▶ [Fragmento]

La historia de la iglesia y el posterior pueblo de López Lecube bien podría ser el guion de una película. Vamos a situarnos en 1880, al sur del partido de Puan. Si hoy es un lugar solitario, hace más de un siglo era una Tierra Incógnita. Ramón López Lecube era un estanciero que había elegido este territorio para asentarse; entonces el concepto de límite no existía, el indio y el hombre blanco lo disminuían o agrandaban a voluntad de lucha. Una mañana don Ramón estaba recorriendo sus tierras cuando su criado, un inglés llamado Edgardo Graham, vio una polvareda en el horizonte. “¡Es un malón, don Ramón!”, le advirtió a su patrón. Sin tener mucho tiempo para reaccionar, decidieron esconderse en unas vizcacheras y cubrirse de tierra. Los caballos las eludieron por temor a caerse, y el tropel de indios pasó de largo. Ramón salió de su escondite y, en el lugar donde había estado su criado, halló un camino de sangre: no estaba. Así fue como, según cuenta la mitología rural, levantó la mirada al cielo y prometió que si salía vivo de ese entuerto levantaría una iglesia en honor a Nuestra Señora del Carmen, de la que era devoto. Fue así que pasó. El lugar en donde hoy está la iglesia de López Lecube es donde se escondió aquella vez.

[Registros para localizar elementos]
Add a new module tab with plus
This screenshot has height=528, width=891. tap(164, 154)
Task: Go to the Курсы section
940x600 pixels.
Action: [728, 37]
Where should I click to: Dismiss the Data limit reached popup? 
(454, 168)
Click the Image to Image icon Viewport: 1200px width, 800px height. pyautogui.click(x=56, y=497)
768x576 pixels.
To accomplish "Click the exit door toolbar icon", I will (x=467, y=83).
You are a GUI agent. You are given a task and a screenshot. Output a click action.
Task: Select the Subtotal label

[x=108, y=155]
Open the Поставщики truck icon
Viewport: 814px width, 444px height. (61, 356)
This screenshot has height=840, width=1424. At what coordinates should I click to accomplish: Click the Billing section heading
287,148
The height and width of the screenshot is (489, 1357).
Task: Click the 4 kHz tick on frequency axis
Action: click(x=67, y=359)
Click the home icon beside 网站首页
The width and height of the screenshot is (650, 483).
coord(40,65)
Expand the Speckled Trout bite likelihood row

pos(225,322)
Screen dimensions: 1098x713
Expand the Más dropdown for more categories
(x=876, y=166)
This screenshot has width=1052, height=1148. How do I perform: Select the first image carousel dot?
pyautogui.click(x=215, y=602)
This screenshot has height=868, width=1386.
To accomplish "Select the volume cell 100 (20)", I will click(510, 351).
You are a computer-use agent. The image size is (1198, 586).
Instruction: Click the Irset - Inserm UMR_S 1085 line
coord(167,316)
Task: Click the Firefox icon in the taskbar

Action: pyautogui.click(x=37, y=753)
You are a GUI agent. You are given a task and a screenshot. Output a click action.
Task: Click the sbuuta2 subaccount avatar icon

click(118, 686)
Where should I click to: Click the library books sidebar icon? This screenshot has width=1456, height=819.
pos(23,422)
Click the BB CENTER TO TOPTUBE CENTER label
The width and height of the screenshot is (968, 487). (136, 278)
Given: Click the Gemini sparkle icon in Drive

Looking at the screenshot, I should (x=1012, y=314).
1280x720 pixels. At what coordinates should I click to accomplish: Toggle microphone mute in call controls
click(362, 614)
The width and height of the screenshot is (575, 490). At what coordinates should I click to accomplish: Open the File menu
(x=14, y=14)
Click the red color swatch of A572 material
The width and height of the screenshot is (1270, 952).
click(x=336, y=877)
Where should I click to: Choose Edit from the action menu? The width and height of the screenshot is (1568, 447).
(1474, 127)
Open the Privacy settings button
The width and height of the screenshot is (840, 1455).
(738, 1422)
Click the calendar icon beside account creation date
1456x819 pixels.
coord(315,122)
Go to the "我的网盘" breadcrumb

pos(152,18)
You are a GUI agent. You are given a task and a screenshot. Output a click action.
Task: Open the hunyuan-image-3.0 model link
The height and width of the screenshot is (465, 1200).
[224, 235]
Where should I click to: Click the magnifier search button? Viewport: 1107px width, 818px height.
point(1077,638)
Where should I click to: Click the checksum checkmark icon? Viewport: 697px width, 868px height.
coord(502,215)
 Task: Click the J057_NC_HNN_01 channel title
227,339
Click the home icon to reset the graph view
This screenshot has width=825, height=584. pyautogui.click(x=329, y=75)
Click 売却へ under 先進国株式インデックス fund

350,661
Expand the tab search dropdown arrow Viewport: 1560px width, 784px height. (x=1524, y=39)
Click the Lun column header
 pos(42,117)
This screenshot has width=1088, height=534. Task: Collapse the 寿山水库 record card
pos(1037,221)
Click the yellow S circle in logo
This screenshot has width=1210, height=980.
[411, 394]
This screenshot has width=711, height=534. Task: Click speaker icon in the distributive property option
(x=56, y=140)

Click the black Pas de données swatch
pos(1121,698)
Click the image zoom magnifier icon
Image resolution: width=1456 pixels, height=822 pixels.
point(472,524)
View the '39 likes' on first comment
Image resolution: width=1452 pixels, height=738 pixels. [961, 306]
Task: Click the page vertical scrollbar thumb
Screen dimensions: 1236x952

▶ [Consigna] Continúa el relato sobre el origen de la iglesia de López Lecube a partir de su última oración.

▶ [Resultado a continuación]
“Muchos me preguntan: ¿por qué hacer una iglesia en medio de la nada? Porque acá pasó la historia”, se pregunta y se responde con sinceridad Raúl Ángel Gabella. Nació en Pelicurá, pero se casó con María Eva Larralde, que sí vio la luz por primera vez en López Lecube. Ambos recuerdan y dan vida a esta soledad que emana de un caserío establecido en la pradera. “La iglesia se inauguró en 1913, pero se comenzó en 1900. López Lecube donó tierras para que pasara el tren y la estación se construyó en 1906. Gran parte de los materiales se trajeron desde el puerto de Ingeniero White, en carreta”. La construcción de la iglesia atrajo a los colonos; a cada familia se le daba un pedazo de tierra. Entonces estaba todo por hacerse, y se hizo. Las casas, tímidamente, rodearon la iglesia. Cuando estuvo terminada, López Lecube trajo docentes y utilizó una de las galerías del templo para fundar la primera escuela del pueblo. La voluntad de un solo hombre determinó la historia de una región.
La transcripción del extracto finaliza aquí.